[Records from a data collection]
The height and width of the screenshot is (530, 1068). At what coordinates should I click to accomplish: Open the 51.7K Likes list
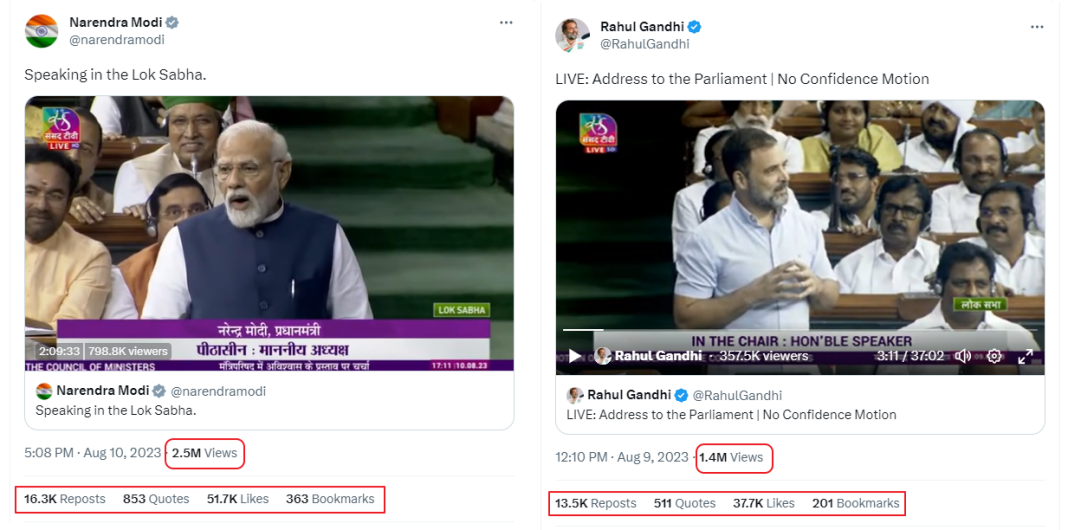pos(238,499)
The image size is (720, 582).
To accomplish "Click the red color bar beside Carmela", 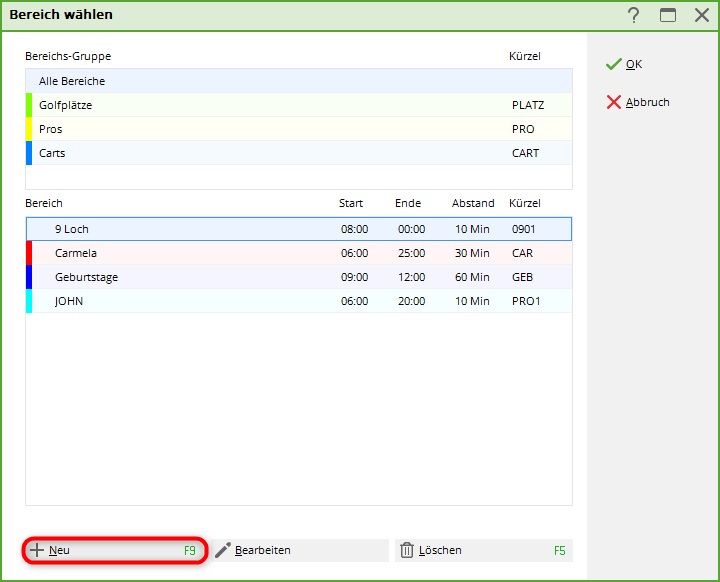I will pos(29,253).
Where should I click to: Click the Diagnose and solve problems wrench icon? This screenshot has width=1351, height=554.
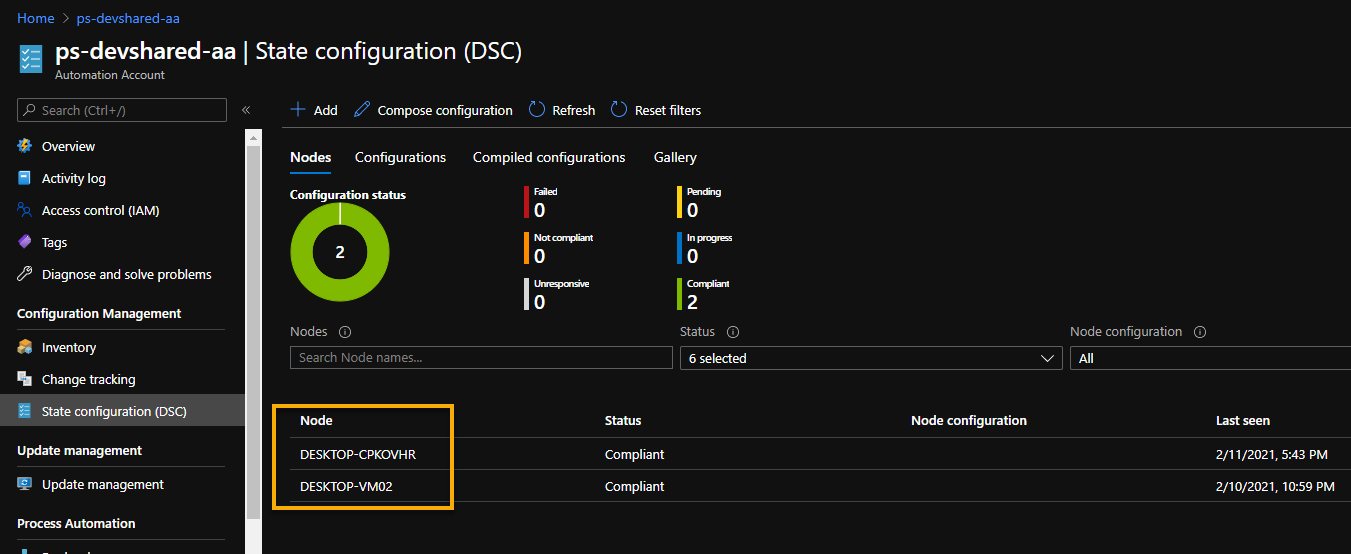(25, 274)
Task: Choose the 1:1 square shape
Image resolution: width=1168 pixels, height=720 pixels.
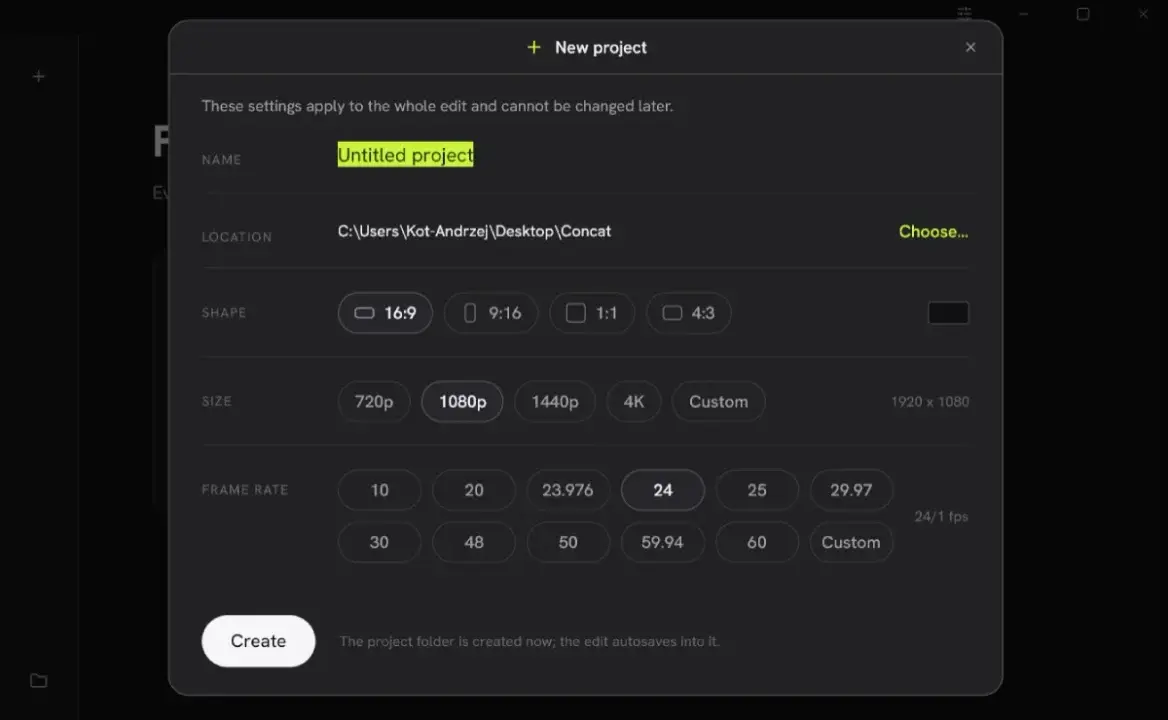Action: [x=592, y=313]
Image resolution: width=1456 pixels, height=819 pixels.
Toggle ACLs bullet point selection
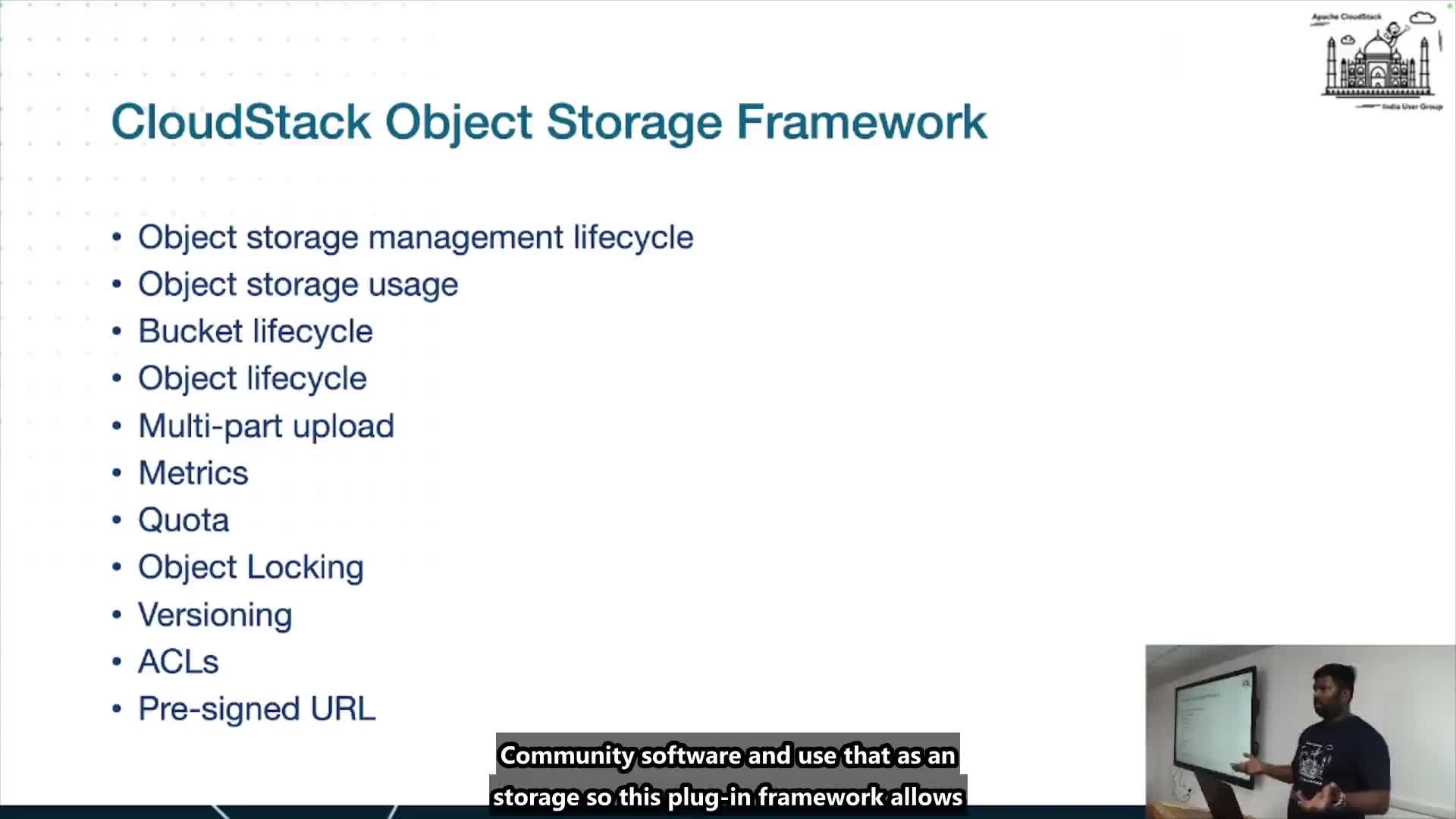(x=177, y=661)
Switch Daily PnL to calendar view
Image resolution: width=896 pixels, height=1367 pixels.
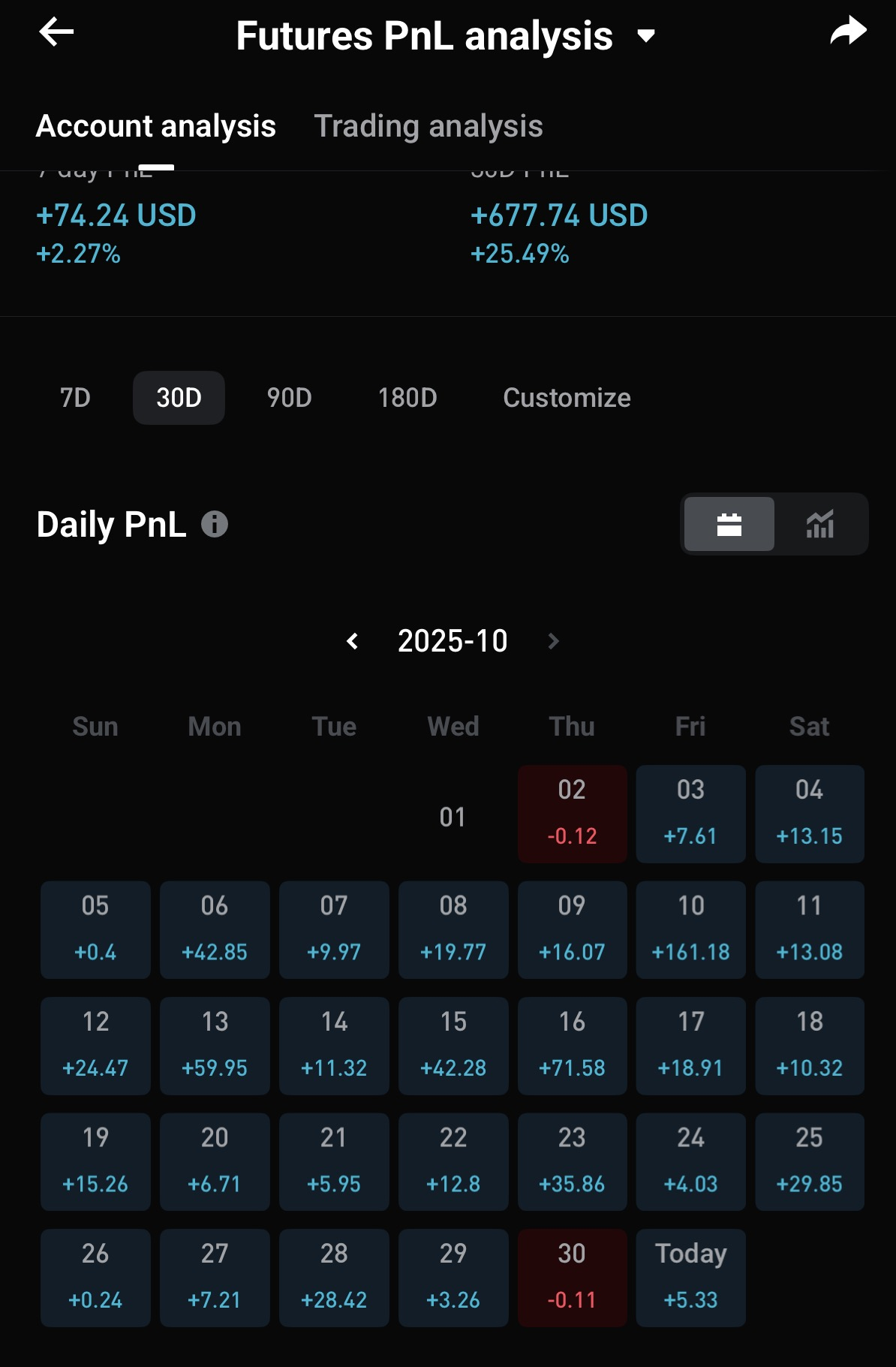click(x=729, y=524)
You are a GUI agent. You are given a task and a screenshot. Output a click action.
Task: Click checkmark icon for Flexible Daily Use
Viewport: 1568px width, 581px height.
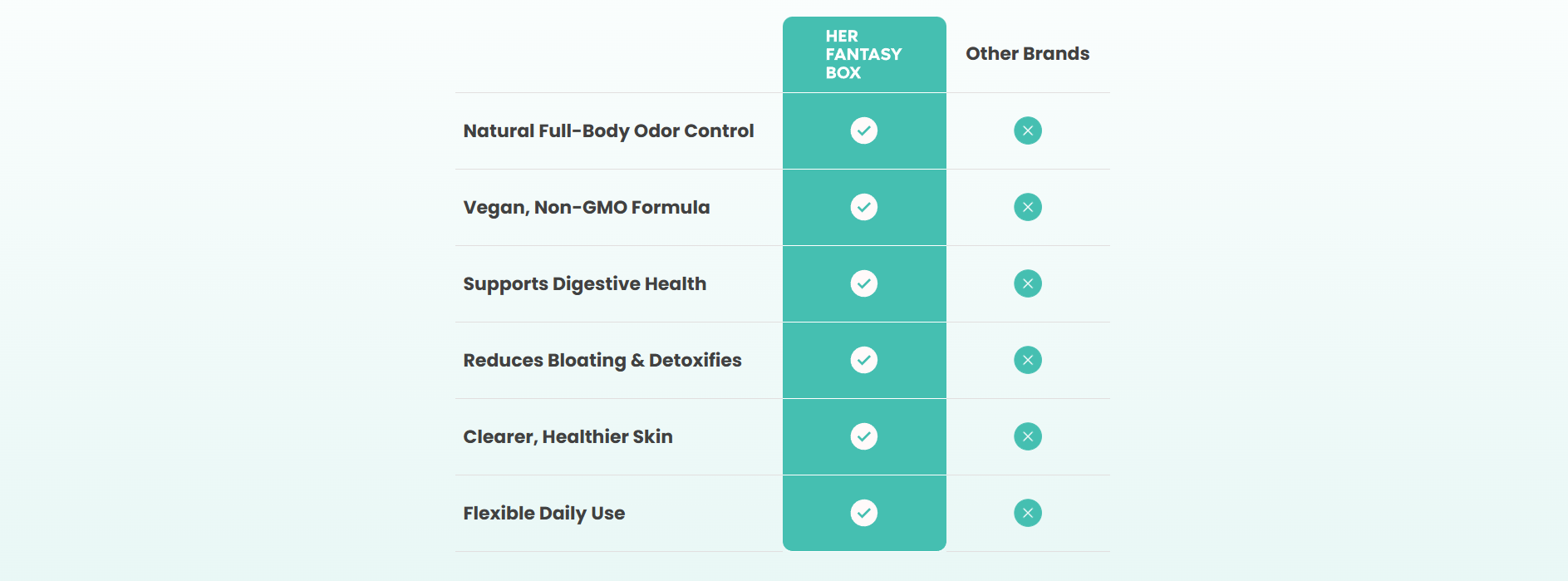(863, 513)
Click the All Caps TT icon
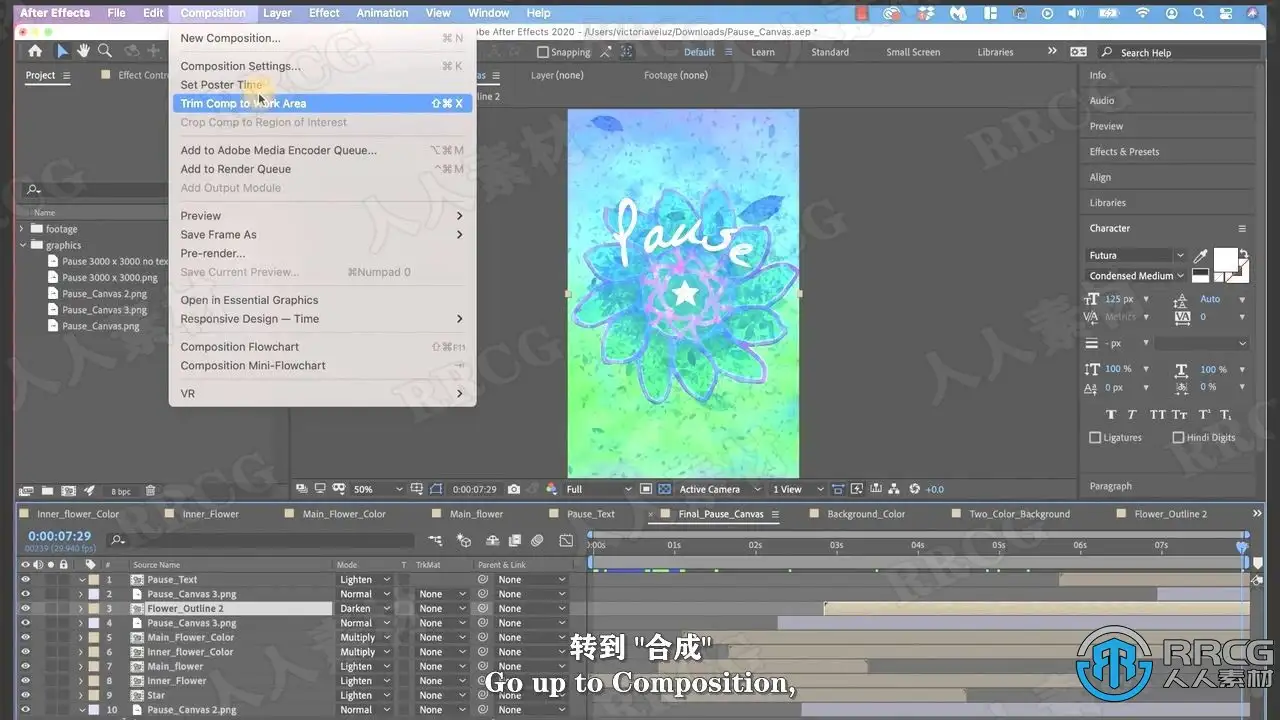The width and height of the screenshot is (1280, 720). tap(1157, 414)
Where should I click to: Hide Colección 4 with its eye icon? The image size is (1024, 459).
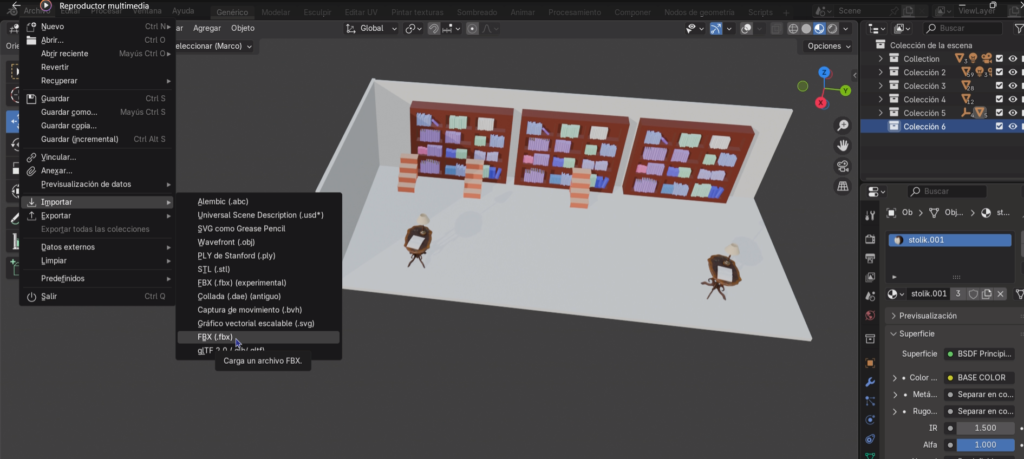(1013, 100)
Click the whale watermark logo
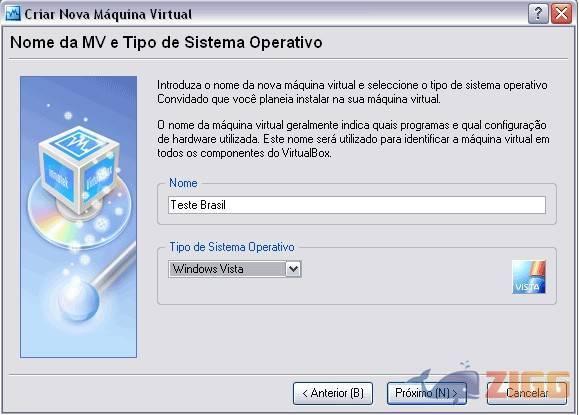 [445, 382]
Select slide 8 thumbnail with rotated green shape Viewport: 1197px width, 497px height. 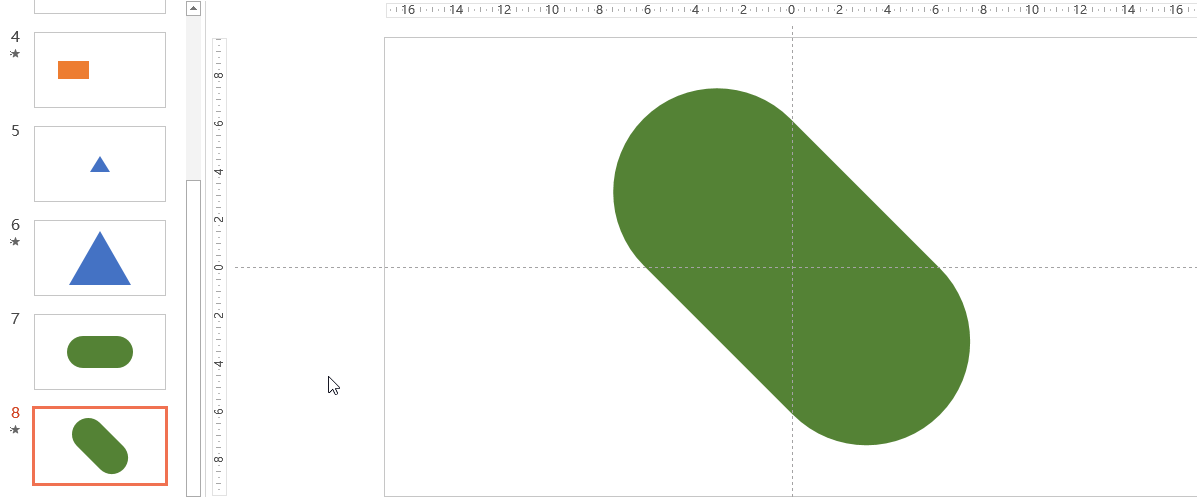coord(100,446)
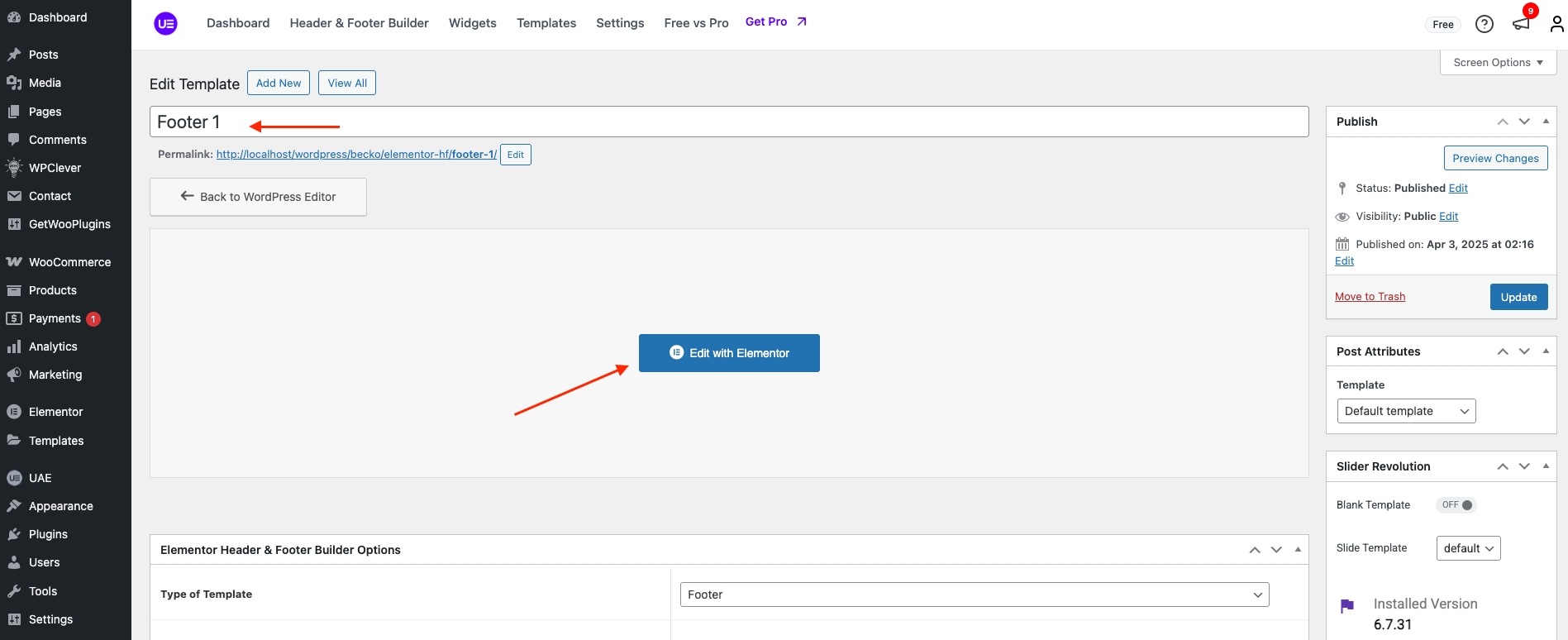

** Exercise prompt **
Lines above with "Daily" in them are the ones to copy.

** Result **
Switch Daily PnL to calendar view
Task: Click checkmark icon for Flexible Daily Use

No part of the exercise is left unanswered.